**EXERCISE DIRECTIONS**.
Beginning with the line containing "Task: Open the Type of report dropdown" and ending at the last line of the records, transcribe each line exactly. Do not include pictures.
____________________
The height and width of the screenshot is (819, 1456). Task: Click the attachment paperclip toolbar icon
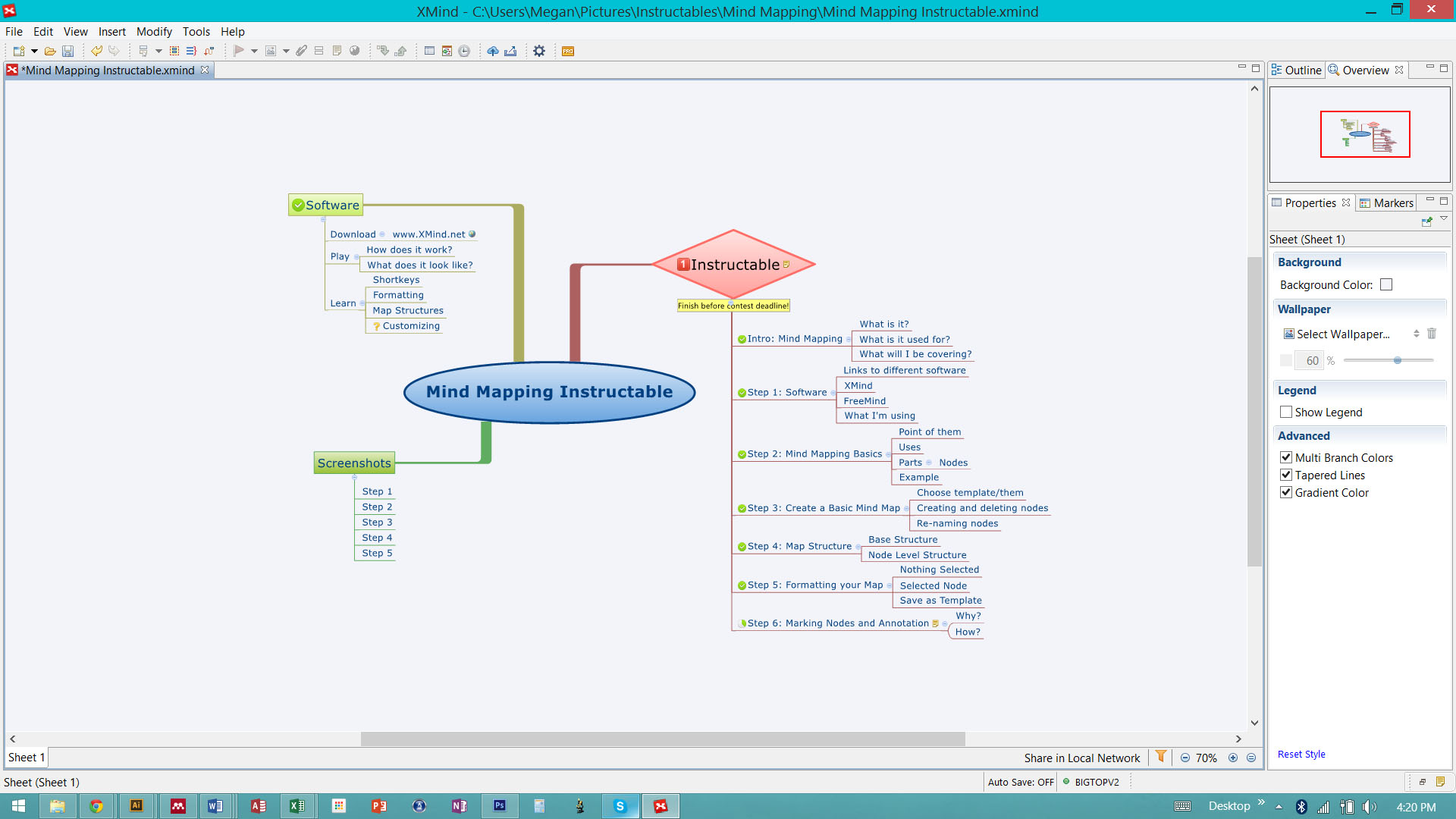coord(301,51)
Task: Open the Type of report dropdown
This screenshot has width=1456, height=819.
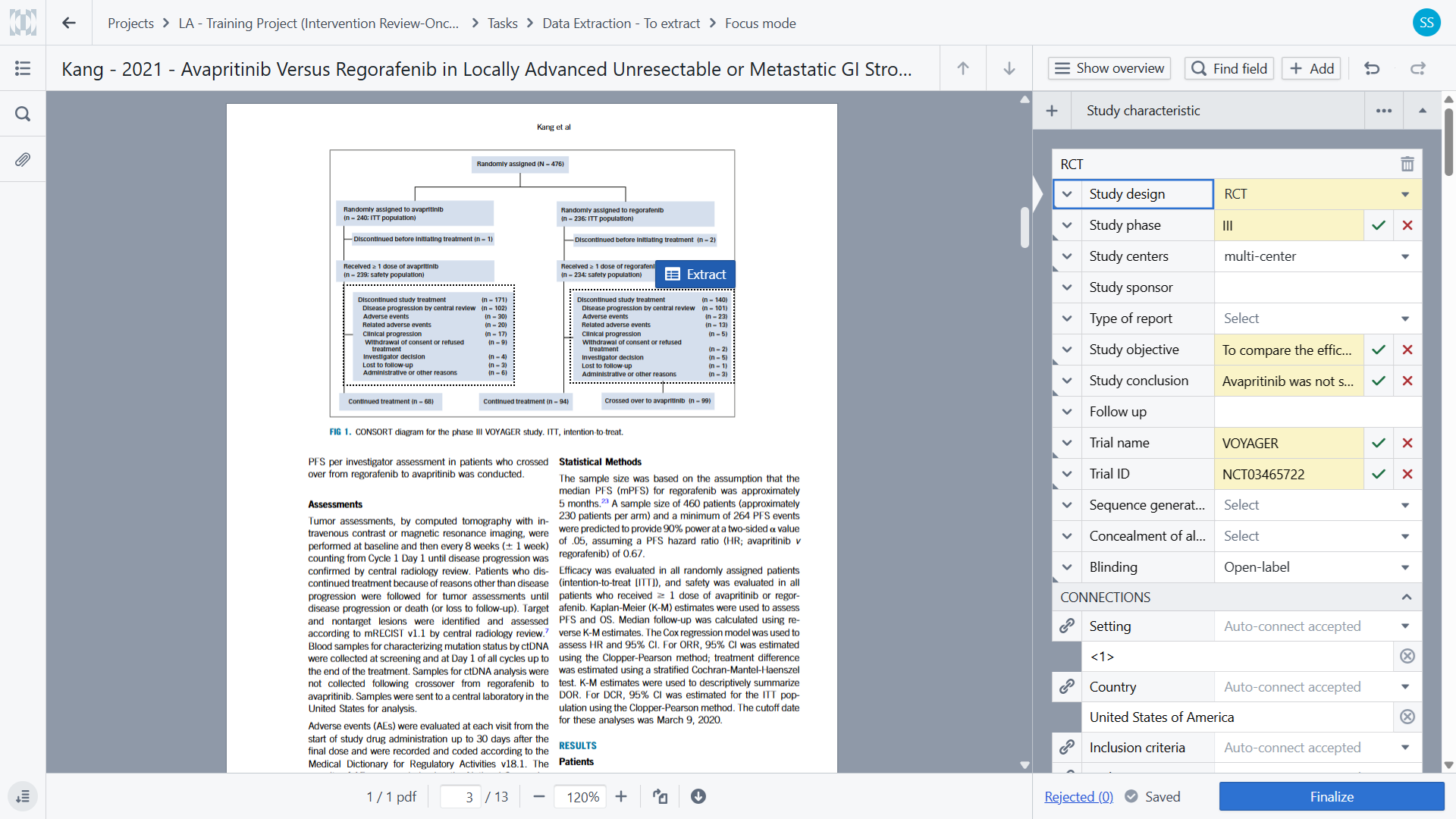Action: pos(1317,318)

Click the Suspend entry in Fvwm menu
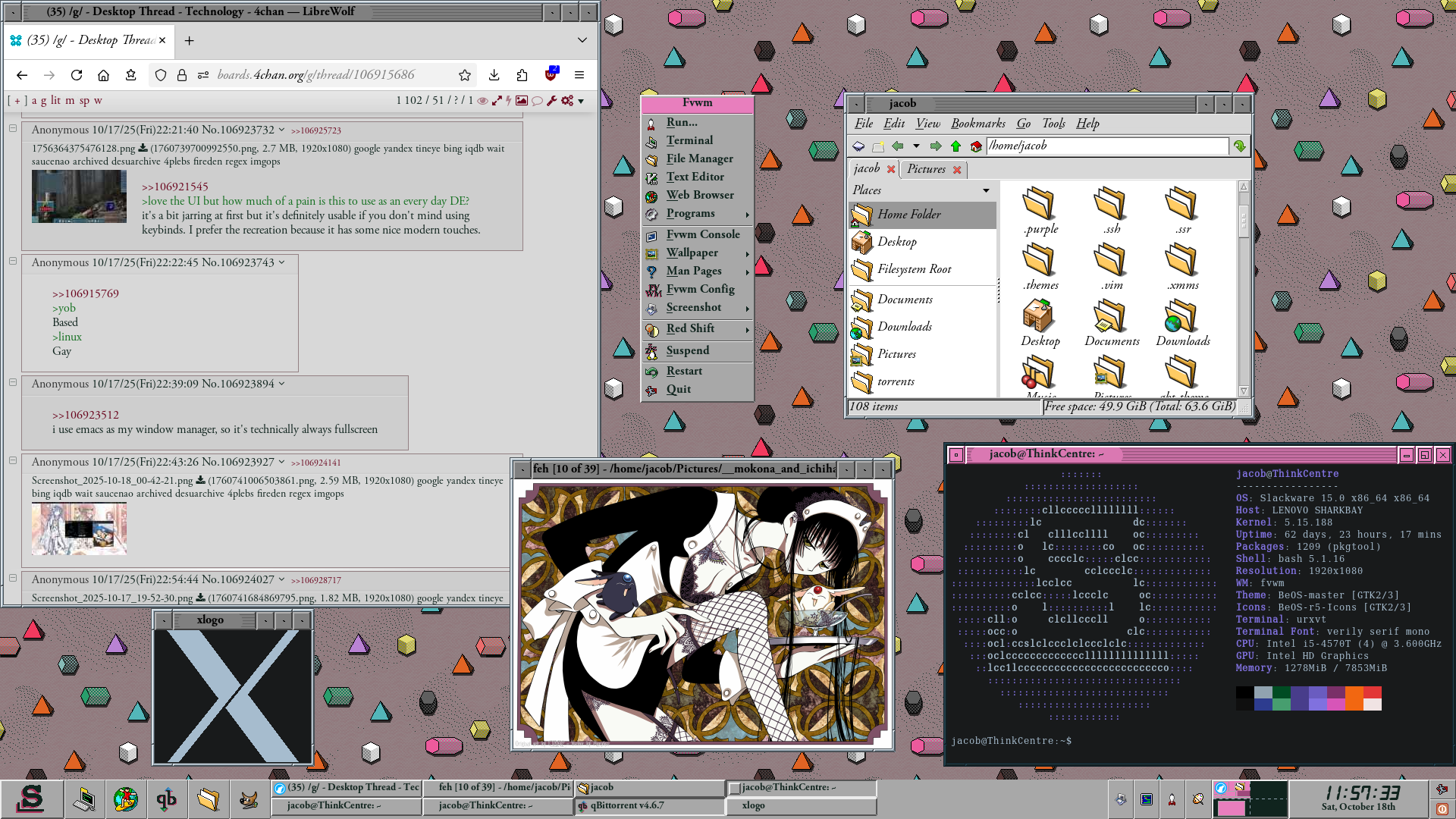[x=688, y=350]
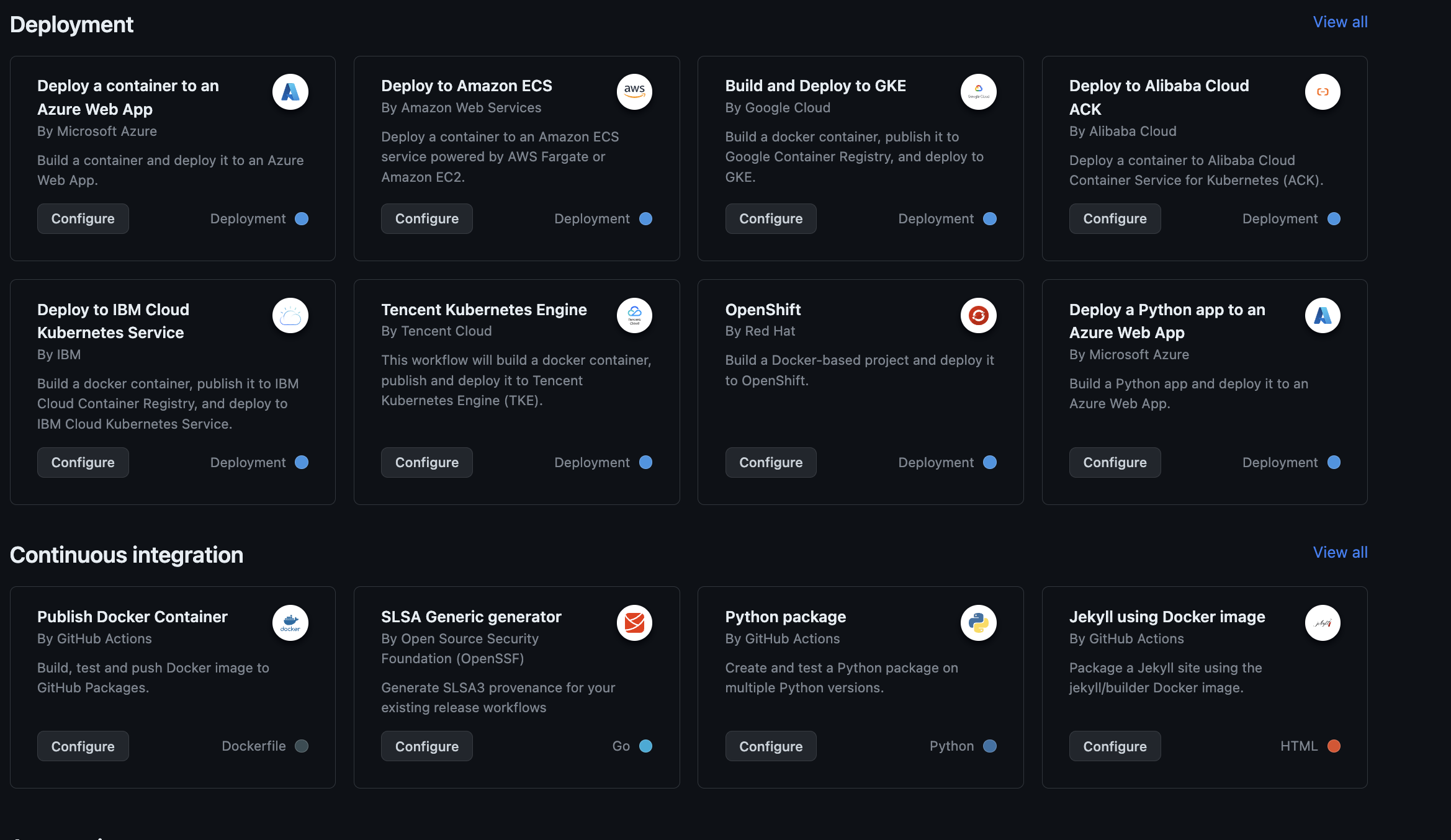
____________________
**EXERCISE RESULT**.
Task: Open the Type of report dropdown
This screenshot has width=1456, height=819.
Action: pos(1317,318)

Click the Suspend entry in Fvwm menu
[x=688, y=350]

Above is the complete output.